_Your goal_
The listing needs restating word for word.

(Records supplied begins)

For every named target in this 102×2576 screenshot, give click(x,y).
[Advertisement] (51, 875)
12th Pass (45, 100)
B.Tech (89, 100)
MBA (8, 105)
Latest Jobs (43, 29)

(Records supplied ends)

_The answer_
For every named target in this 102×2576 screenshot, give click(x,y).
[Advertisement] (51, 875)
12th Pass (45, 100)
B.Tech (89, 100)
MBA (8, 105)
Latest Jobs (43, 29)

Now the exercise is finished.